TO DO: For the listing below, print exactly the lines from the line with "This screenshot has width=293, height=218." to the line with "Viewport: 1184px width, 702px", both included, and nothing beyond them.

DATA FOR THE TASK:
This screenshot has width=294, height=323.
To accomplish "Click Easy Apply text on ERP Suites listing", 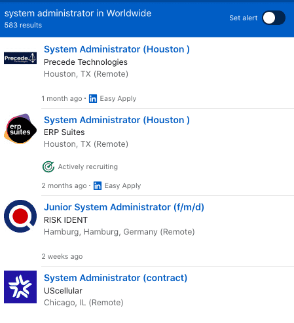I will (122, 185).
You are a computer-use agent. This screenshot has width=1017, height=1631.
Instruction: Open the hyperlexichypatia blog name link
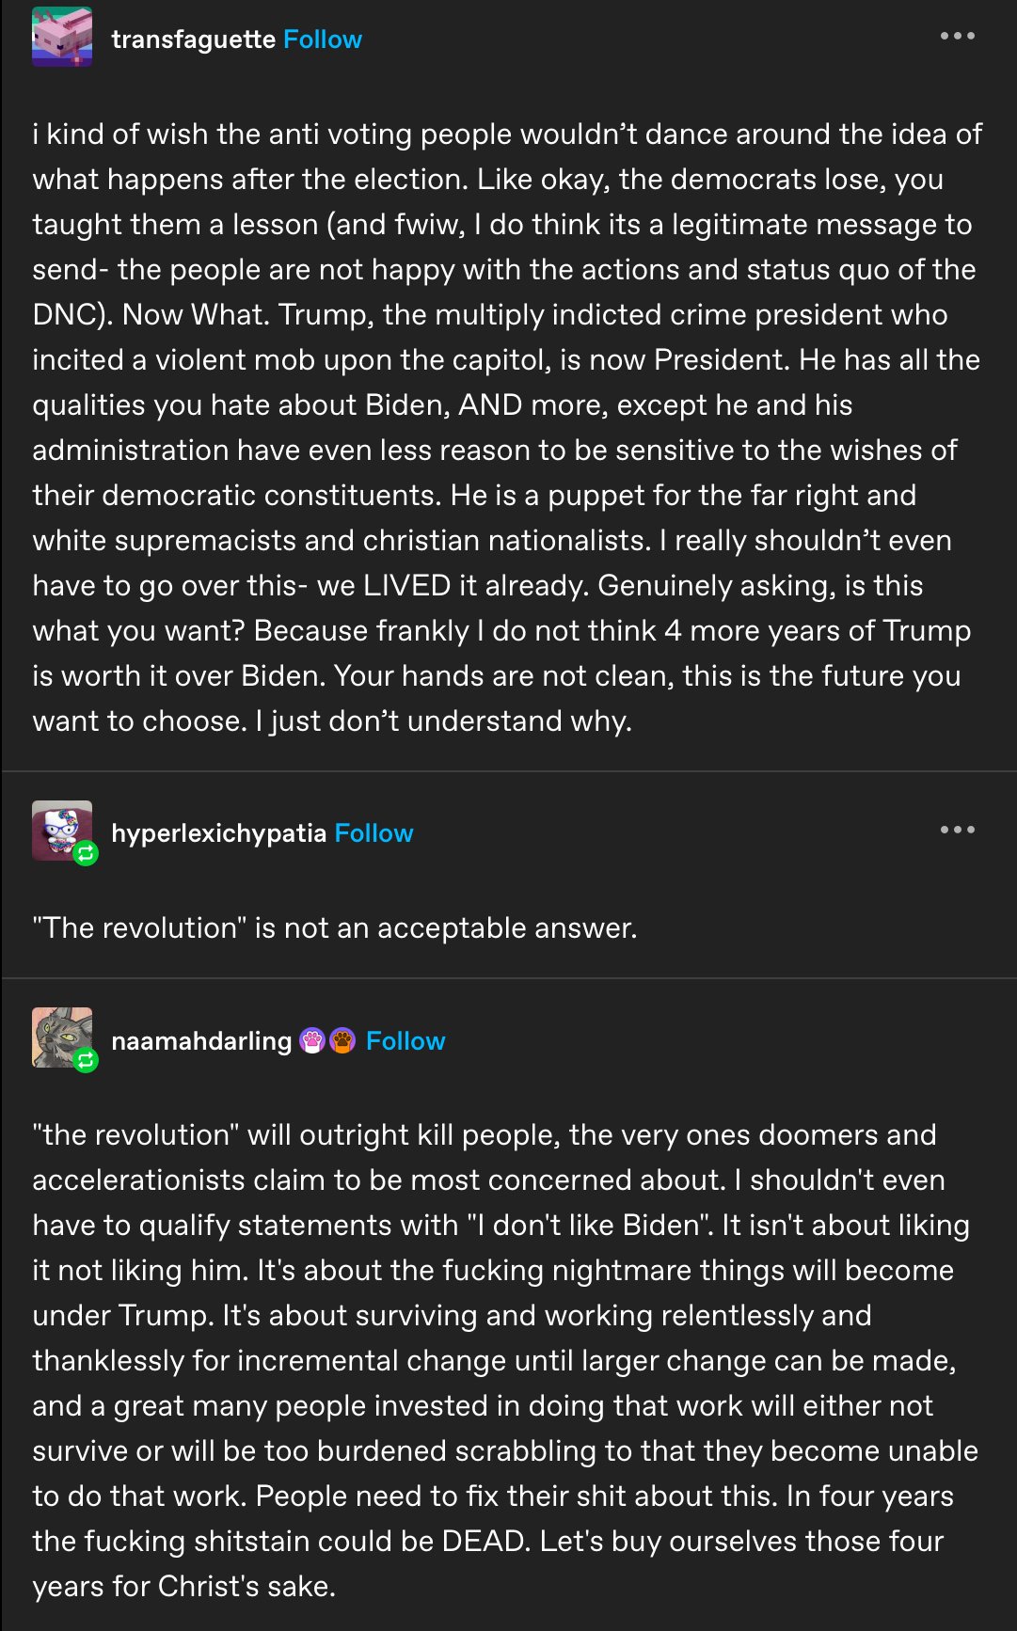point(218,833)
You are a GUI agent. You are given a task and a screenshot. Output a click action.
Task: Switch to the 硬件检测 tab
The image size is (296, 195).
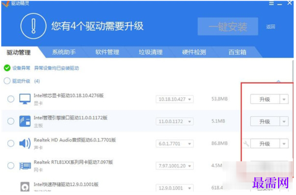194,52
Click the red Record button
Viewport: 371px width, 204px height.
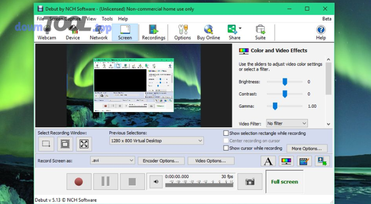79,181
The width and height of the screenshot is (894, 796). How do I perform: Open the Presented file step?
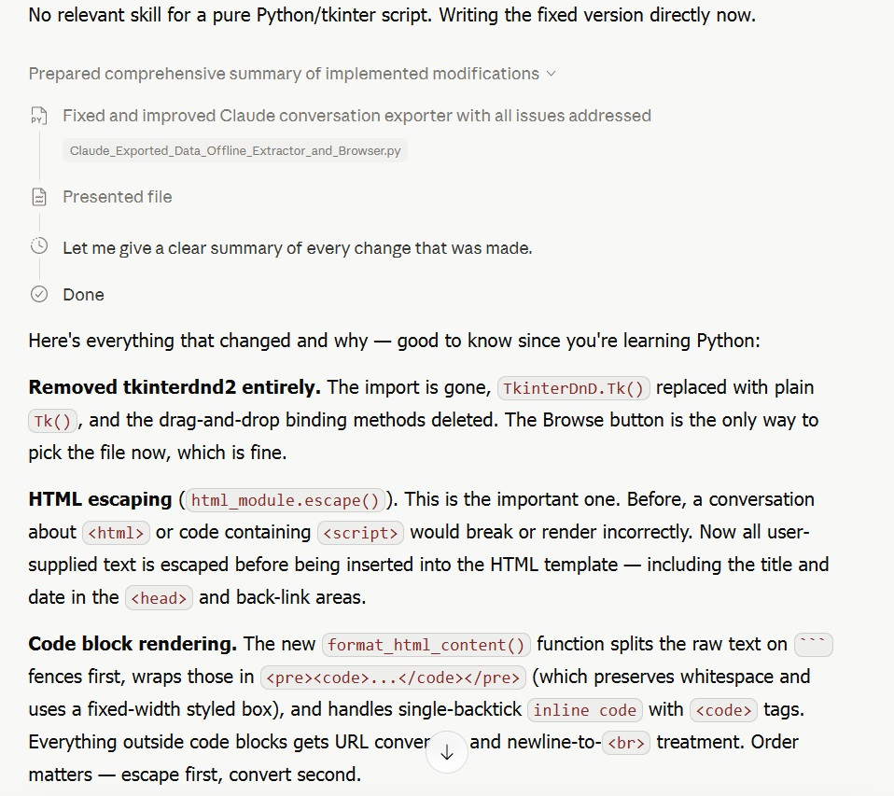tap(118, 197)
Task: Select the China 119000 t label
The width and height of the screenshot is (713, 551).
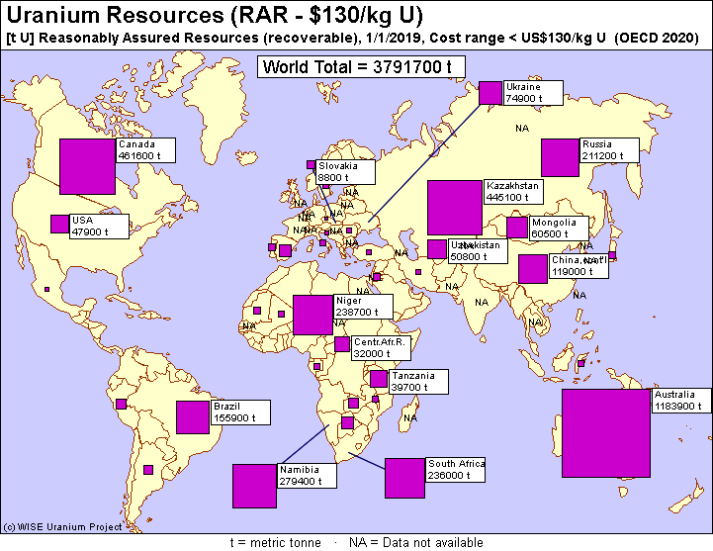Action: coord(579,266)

...

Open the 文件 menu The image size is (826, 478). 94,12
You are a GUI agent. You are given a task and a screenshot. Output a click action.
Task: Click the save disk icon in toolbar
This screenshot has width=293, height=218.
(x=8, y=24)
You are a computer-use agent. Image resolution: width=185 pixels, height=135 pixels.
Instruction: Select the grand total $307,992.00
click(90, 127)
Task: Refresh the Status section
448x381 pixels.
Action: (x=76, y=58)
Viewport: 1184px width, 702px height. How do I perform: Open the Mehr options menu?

SOLUTION:
This screenshot has width=293, height=218.
(x=8, y=24)
You are a computer-use agent. Image resolution: width=185 pixels, height=135 pixels.
Instruction: Select the grand total $307,992.00
click(90, 127)
Task: Refresh the Status section
448x381 pixels.
Action: (x=76, y=58)
Viewport: 1184px width, 702px height. How do I perform: Open the Mehr options menu?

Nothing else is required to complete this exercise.